As the disorder progresses, it presents with exacerbated signs such as:

  • Tissue deposits on the cornea, known as Bitot’s spots, appearing as white spots on the eyes
  • Ulcers and grave damage to the corneal tissues
  • Softening, liquifying of corneal cells eventually resulting in blindness

Vitamin A for xerophthalmia

The doctor first examines the eyes of the patient to check for signs of dry eyes and odd spots. They also enquire about the medical history, diet of the patient, besides any other symptoms of difficulties in vision they may be experiencing.

The healthcare provider also performs a blood test to gauge the levels of vitamin A and check if the patient has nutritional deficiencies. If the patient reports indications of night blindness, the medical expert begins the treatment with vitamin A therapy right away.

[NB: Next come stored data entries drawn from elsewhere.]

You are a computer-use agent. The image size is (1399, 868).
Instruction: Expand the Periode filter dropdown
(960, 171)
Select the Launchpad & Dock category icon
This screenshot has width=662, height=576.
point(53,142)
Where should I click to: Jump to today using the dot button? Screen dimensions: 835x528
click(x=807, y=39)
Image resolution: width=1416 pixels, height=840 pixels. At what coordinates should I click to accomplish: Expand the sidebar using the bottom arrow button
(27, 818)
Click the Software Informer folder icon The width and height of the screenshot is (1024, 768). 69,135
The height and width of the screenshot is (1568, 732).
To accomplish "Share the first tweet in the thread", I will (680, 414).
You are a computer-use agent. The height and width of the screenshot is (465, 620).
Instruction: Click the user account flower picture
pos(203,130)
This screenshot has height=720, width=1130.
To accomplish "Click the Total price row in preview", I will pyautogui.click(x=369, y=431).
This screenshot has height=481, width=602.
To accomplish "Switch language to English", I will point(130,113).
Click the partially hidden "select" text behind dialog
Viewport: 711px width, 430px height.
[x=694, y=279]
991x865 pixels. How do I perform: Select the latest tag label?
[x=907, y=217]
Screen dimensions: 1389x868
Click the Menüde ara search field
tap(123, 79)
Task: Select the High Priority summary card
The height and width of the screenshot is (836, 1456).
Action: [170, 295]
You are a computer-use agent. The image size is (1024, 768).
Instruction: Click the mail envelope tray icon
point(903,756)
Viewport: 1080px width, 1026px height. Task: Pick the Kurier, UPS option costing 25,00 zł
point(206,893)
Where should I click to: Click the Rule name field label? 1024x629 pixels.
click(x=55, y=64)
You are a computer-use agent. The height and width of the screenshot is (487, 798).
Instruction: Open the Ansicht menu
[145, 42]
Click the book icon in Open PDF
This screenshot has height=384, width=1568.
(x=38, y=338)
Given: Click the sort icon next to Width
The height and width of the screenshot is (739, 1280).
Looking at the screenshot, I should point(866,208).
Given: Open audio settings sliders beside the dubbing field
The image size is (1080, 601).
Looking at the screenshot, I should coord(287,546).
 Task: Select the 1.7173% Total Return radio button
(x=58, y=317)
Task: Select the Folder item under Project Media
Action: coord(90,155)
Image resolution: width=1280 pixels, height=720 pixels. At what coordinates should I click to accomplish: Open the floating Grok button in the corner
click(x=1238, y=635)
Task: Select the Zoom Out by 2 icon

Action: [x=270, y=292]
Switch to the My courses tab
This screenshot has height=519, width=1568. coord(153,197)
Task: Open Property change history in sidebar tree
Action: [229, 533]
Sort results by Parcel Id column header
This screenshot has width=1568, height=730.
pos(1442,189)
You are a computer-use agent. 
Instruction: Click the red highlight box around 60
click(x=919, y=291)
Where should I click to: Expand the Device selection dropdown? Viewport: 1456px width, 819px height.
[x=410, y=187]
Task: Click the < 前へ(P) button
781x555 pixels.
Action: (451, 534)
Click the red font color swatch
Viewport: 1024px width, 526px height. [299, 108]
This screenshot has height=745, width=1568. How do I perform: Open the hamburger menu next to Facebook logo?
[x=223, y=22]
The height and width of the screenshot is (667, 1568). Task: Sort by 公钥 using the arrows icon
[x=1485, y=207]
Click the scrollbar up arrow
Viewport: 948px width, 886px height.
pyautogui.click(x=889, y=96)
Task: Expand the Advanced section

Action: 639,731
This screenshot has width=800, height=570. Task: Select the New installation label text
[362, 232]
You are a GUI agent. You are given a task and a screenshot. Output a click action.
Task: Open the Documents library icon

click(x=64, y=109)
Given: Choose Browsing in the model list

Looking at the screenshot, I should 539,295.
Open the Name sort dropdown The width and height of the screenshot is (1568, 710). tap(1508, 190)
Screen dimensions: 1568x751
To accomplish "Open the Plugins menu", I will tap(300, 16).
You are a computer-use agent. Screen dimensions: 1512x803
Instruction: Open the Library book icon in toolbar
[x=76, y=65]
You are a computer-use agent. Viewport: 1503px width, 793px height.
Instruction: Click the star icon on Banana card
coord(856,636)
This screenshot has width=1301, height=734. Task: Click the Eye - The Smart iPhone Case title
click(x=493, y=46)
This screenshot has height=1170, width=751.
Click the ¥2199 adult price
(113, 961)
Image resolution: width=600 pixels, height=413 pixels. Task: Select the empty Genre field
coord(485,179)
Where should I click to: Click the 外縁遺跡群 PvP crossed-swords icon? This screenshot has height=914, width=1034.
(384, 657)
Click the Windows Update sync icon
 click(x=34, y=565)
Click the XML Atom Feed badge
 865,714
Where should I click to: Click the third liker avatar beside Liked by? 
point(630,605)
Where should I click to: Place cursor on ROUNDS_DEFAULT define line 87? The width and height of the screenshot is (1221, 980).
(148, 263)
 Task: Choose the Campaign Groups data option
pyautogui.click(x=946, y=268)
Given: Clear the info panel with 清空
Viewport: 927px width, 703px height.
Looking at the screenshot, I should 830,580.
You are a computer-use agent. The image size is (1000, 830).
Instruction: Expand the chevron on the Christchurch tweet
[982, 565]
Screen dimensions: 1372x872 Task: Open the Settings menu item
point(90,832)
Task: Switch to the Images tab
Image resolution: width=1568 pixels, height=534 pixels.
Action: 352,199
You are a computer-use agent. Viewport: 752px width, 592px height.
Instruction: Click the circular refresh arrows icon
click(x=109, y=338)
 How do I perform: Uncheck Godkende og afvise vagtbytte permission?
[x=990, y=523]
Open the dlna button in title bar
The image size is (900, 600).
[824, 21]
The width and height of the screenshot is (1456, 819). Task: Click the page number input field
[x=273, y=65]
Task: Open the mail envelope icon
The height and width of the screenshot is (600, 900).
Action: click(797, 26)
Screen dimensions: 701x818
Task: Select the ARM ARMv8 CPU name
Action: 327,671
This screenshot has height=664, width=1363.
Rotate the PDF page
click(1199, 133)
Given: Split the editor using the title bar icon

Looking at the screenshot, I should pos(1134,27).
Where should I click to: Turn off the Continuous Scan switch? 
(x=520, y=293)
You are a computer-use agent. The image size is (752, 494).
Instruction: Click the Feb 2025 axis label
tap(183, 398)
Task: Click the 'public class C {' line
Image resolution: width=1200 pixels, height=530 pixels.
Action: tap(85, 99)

The primary mode of treatment for xerophthalmia, at any of the initial to middle stages of the disease, is vitamin A supplementation. The supplements are either prescribed to be taken orally or administered via injections. Furthermore, the physician prescribes antibiotics to prevent any eye infections from developing in the visual structures.

If damage to the cornea has already occurred, then the doctor advises the patient to also keep the area covered and protected, to seal it from the microbial pathogens, pollutants and detrimental toxins in the environment.


The best way to prevent xerophthalmia in children and adults is to ensure there is no vitamin A deficiency. This can be achieved by consuming a healthy balanced diet rich in vitamin A food sources like carrots, milk, fish eggs, dark green vegetables, yams, sweet potatoes.

In addition, for people on restrictive diets or facing limitations in obtaining a variety of vitamin A-rich foods, vitamin A supplements are advised to be taken by the doctor at the recommended dose, to ensure adequate nutrition and healthy vision.